Edit Distance
You type "kitten" and autocorrect suggests "sitting". How does it know they're close? It counts the minimum number of single-character changes needed to turn one into the other. Insert a letter, delete a letter, or replace one letter with another — each costs 1. That minimum count is the Edit Distance (also called Levenshtein distance). It is closely related to the Longest Common Subsequence problem.
kitten → sitten (replace k with s) → sittin (replace e with i) → sitting (insert g). Three operations. Edit distance = 3.
The Three Operations
Insert: Add a character anywhere. "cat" → "coat" = 1 insertion.
Delete: Remove a character. "cats" → "cat" = 1 deletion.
Replace: Swap one character for another. "cat" → "bat" = 1 replacement.
The 2D DP Table
Define dp[i][j] = minimum edits to transform the first i characters of s into the first j characters of t. Table is (m+1) × (n+1).
Base cases: dp[i][0] = i (delete all i characters of s) and dp[0][j] = j (insert j characters to build t from nothing).
The Recurrence
If s[i-1] == t[j-1]: dp[i][j] = dp[i-1][j-1]. Characters match — no operation needed, just inherit from the diagonal.

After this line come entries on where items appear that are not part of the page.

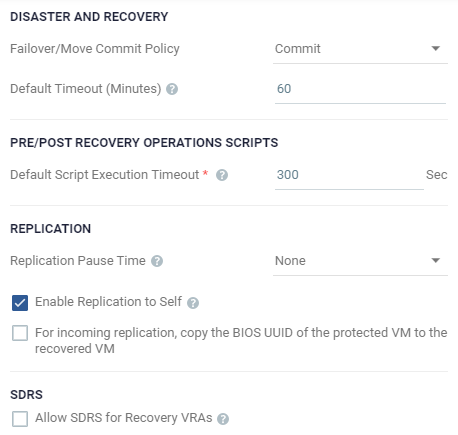Expand the Failover/Move Commit Policy dropdown arrow
Screen dimensions: 458x435
pyautogui.click(x=436, y=49)
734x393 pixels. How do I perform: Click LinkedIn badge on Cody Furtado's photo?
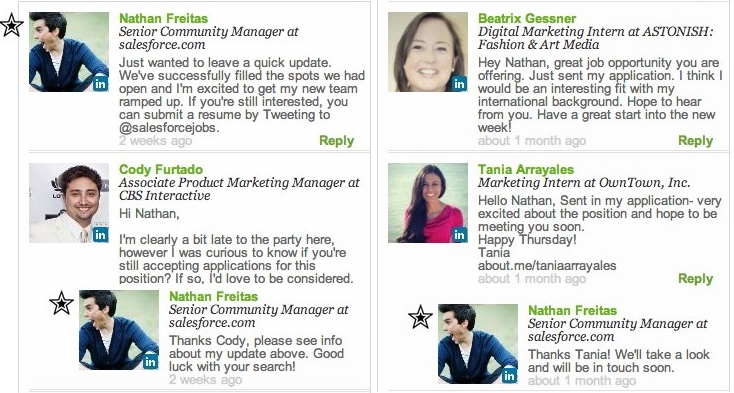click(100, 234)
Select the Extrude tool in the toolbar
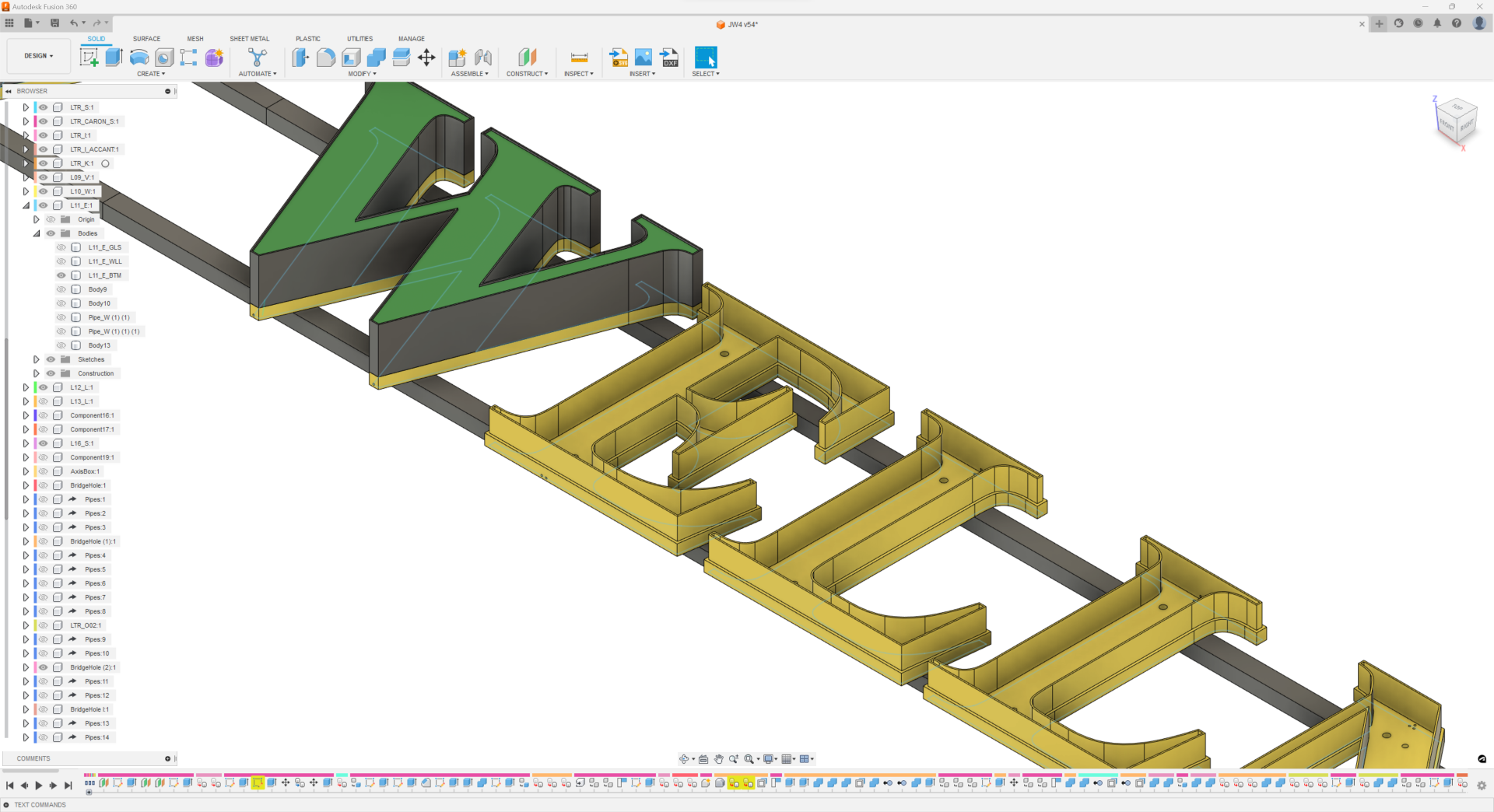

If s[i-1] != t[j-1]: dp[i][j] = 1 + min(dp[i-1][j-1], dp[i-1][j], dp[i][j-1]). One operation, plus the minimum of: replacing (diagonal), deleting s[i-1] (up), or inserting t[j-1] (left).
Space Optimization
dp[i][j] only depends on the cell diagonally up-left, directly above, and directly left — so one row of storage plus one extra variable is enough. Space drops from \(O(m·n)\) to \(O(min(m,n)\)). You lose reconstruction ability but keep the distance value.